▸ GIVEN REQUEST:
Copy out every one of the entries below word for word, line by line, without changing anything.

Records for locating described items
::::

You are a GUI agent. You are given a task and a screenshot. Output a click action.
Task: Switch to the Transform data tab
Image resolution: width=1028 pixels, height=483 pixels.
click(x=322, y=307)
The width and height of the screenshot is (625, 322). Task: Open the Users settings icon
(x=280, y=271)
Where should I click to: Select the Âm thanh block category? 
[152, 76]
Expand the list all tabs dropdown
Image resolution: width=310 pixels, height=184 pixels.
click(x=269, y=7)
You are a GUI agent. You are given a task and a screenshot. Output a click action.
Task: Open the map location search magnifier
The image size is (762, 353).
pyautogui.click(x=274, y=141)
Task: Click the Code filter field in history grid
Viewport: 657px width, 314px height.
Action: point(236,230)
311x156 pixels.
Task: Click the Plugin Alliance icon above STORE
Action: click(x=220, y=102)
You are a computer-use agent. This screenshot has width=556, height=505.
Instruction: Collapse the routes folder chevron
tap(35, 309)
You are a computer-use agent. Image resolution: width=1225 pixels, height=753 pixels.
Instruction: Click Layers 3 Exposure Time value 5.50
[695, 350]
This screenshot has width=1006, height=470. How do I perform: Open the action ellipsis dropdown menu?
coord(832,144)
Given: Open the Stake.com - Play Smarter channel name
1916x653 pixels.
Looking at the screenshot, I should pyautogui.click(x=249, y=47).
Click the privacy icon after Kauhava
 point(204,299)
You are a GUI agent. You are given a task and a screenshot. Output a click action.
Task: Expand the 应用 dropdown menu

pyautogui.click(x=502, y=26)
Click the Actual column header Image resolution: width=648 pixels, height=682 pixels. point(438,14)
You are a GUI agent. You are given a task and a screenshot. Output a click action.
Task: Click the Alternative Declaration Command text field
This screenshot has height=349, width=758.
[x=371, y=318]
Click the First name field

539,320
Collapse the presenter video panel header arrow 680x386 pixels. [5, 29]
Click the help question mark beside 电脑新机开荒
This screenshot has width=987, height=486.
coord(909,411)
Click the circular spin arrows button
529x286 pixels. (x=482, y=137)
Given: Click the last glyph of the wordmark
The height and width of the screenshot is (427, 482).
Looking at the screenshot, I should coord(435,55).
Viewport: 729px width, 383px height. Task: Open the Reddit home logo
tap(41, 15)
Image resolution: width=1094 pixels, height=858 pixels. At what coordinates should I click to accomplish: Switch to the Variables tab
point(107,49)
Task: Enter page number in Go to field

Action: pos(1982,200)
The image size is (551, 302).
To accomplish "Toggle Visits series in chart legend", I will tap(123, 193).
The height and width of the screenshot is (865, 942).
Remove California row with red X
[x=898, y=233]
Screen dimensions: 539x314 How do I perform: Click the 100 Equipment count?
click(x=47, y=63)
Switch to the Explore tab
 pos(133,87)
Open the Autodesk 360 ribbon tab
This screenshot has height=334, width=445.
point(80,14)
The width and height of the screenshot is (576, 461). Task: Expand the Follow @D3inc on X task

::::

▸ CORRECT OUTPUT:
You are a GUI agent. You are given a task and a screenshot. Output a click action.
Task: Switch to the Transform data tab
Image resolution: width=1028 pixels, height=483 pixels.
click(x=322, y=307)
The width and height of the screenshot is (625, 322). Task: Open the Users settings icon
(x=280, y=271)
Where should I click to: Select the Âm thanh block category? 
[152, 76]
Expand the list all tabs dropdown
Image resolution: width=310 pixels, height=184 pixels.
click(x=269, y=7)
You are a GUI agent. You are given a task and a screenshot. Output a click action.
Task: Open the map location search magnifier
The image size is (762, 353).
pyautogui.click(x=274, y=141)
Task: Click the Code filter field in history grid
Viewport: 657px width, 314px height.
Action: point(236,230)
311x156 pixels.
Task: Click the Plugin Alliance icon above STORE
Action: click(x=220, y=102)
You are a computer-use agent. This screenshot has width=556, height=505.
Instruction: Collapse the routes folder chevron
tap(35, 309)
You are a computer-use agent. Image resolution: width=1225 pixels, height=753 pixels.
Instruction: Click Layers 3 Exposure Time value 5.50
[695, 350]
This screenshot has width=1006, height=470. How do I perform: Open the action ellipsis dropdown menu?
coord(832,144)
Given: Open the Stake.com - Play Smarter channel name
1916x653 pixels.
Looking at the screenshot, I should pyautogui.click(x=249, y=47).
Click the privacy icon after Kauhava
 point(204,299)
You are a GUI agent. You are given a task and a screenshot. Output a click action.
Task: Expand the 应用 dropdown menu

pyautogui.click(x=502, y=26)
Click the Actual column header Image resolution: width=648 pixels, height=682 pixels. point(438,14)
You are a GUI agent. You are given a task and a screenshot. Output a click action.
Task: Click the Alternative Declaration Command text field
This screenshot has height=349, width=758.
[x=371, y=318]
Click the First name field

539,320
Collapse the presenter video panel header arrow 680x386 pixels. [5, 29]
Click the help question mark beside 电脑新机开荒
This screenshot has width=987, height=486.
coord(909,411)
Click the circular spin arrows button
529x286 pixels. (x=482, y=137)
Given: Click the last glyph of the wordmark
The height and width of the screenshot is (427, 482).
Looking at the screenshot, I should coord(435,55).
Viewport: 729px width, 383px height. Task: Open the Reddit home logo
tap(41, 15)
Image resolution: width=1094 pixels, height=858 pixels. At what coordinates should I click to accomplish: Switch to the Variables tab
point(107,49)
Task: Enter page number in Go to field

Action: pos(1982,200)
The image size is (551, 302).
To accomplish "Toggle Visits series in chart legend", I will tap(123, 193).
The height and width of the screenshot is (865, 942).
Remove California row with red X
[x=898, y=233]
Screen dimensions: 539x314 How do I perform: Click the 100 Equipment count?
click(x=47, y=63)
Switch to the Explore tab
 pos(133,87)
Open the Autodesk 360 ribbon tab
This screenshot has height=334, width=445.
point(80,14)
The width and height of the screenshot is (576, 461). Task: Expand the Follow @D3inc on X task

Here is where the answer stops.